英語や世界史は前日の寝る前に1度勉強しておかなければ頭に入らない。なのに、昨日は体調が優れなかったこともあって、勉強していなかった。
膝の上にテキストを広げ、ぶつぶつと単語を呟きながら、髪をセットする。


学校に着き、不安が残るまま10分テストを受けた。案の定、あまり書けない。空欄の部分を数えただけで、落ちていることが分かる。



2時間目:数学Ⅱ
始業を告げるベルが鳴り、数学科の教師が教室に入ってくる。温和な雰囲気の為か、生徒からは“てっちゃん”のあだ名て呼ばれている。
挨拶を済ませ、チョークを手に、さらさらと黒板を白く汚してゆく。
授業も残り少しに差し掛かった時、一人の生徒と話していたてっちゃんが、高校時代の事を話しはじめた。
「同級生の男の子なんですけどね。スポーツができて、格好よくてね。僕そいつの事好きだったんですよ」
教室が凍りついた。
一瞬の後、男子生徒が笑いだす。
てっちゃんはゲイ!?
等の声が飛び交い、本人も失言と気付いたのか、慌てて訂正を試みるが、無理だと悟ったのか言葉を飲み込んだ。



友人と昼食を摂り、午後の授業に臨む。
6時間目:地理
気候区分の覚え方を教え始めた教師。
「温帯気候の地域には、人が沢山住んでいるので、細かく分けないと文句を言われます」
そう言いながら、黒板に“Cfa”“Cfb”“Cfc”を書く。
「Cは温帯、fは降水を表します。そして、aは暑い(atsui)のa、bは“aじゃない”ので暑くない。そしてcは、“涼c”のcです」
教師の言葉を聞いた瞬間、周囲に気付かれないように小さく笑う。
まさか、地理の授業でジロー語が聞けるとは…



無事に1日の授業と10分テストの居残りを終え、下校中。ガードレールの下に、小刻みに震えている仔猫を見つけた。

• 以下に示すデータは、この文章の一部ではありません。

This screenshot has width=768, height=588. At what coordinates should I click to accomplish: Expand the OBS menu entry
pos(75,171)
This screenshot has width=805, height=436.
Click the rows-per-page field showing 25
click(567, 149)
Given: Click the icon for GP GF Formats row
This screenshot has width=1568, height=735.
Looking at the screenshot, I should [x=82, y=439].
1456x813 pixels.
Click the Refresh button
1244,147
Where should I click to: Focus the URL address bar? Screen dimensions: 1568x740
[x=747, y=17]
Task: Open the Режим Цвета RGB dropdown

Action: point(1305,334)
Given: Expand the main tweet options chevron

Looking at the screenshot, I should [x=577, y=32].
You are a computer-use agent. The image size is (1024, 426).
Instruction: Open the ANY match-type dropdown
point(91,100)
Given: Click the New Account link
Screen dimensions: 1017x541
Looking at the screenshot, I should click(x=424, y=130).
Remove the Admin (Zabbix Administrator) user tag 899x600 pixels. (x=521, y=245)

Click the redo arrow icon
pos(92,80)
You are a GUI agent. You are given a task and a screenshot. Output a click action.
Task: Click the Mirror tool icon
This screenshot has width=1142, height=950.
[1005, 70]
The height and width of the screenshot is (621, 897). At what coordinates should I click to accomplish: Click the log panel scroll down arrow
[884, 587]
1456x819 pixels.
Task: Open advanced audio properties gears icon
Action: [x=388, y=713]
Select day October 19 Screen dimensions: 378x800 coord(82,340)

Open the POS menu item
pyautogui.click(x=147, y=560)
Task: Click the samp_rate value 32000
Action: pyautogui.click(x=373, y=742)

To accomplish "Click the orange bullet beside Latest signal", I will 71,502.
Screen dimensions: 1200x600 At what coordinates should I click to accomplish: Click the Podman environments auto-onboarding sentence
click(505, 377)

肩に掛けていた鞄を下ろして傍に寄れば、人慣れしているのが膝の上に飛び乗り、黒真珠の両面で見上げながら小さく鳴く。
あまりの可愛さに連れて帰りたくなったが、家ではペットを飼えず、それ以前に電車通学をしている為、連れて帰る事すら困難であった。
淋しい気持ちを抑え、風の当たらない壁の隙間に下ろして、足早にその場を離れた。